[Collection entries]
►
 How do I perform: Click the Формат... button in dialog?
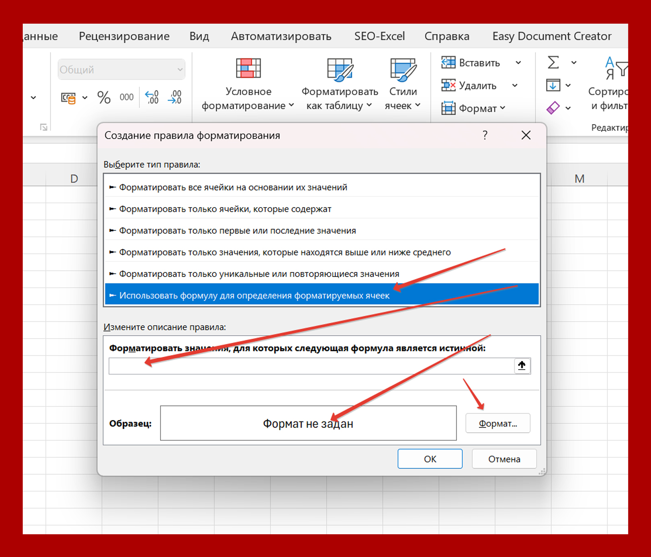click(x=498, y=423)
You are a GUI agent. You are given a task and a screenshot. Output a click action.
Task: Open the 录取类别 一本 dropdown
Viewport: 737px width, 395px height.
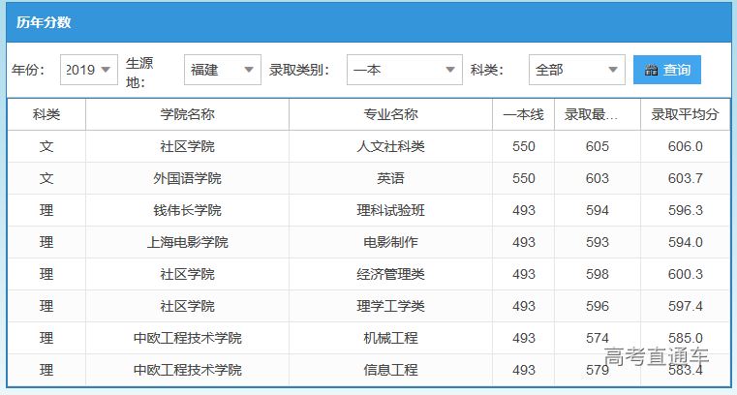click(404, 70)
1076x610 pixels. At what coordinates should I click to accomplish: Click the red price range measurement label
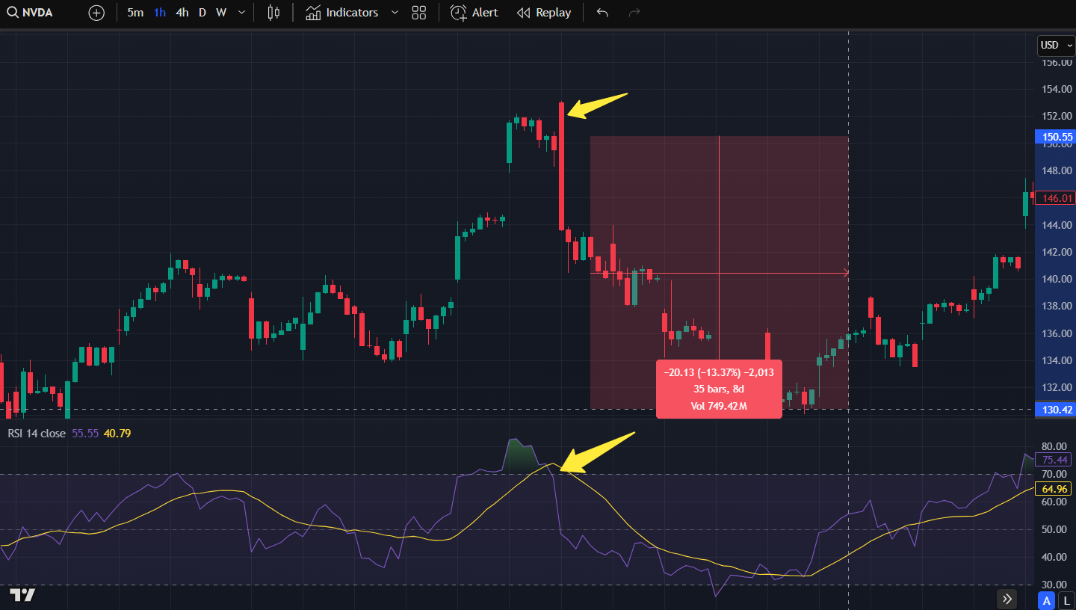tap(719, 389)
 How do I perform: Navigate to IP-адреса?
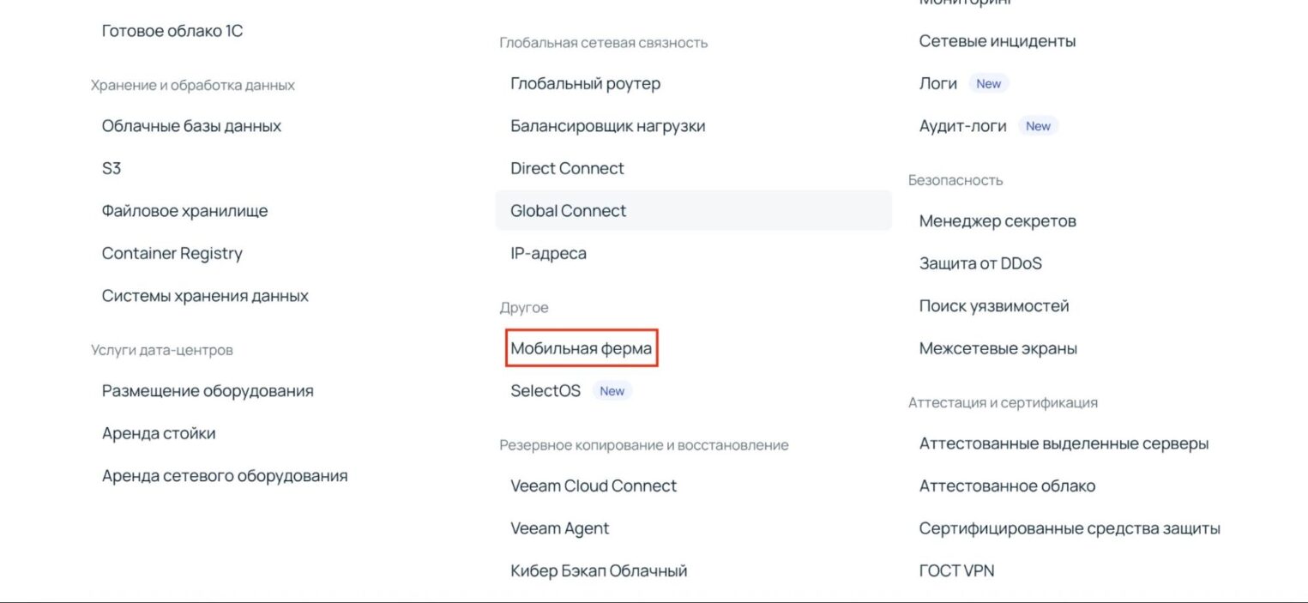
◄
_WORK REQUIRED_.
Recast each line of the material above as one string in a JSON list, omitting blank lines and leaving the pictures out.

_CORRECT ANSWER_.
[
  " How do I perform: Click the Формат... button in dialog?",
  "click(x=498, y=423)",
  "You are a GUI agent. You are given a task and a screenshot. Output a click action.",
  "Task: Open the 录取类别 一本 dropdown",
  "Viewport: 737px width, 395px height.",
  "click(404, 70)",
  "1076x610 pixels. At what coordinates should I click to accomplish: Click the red price range measurement label",
  "tap(719, 389)",
  " How do I perform: Navigate to IP-адреса?"
]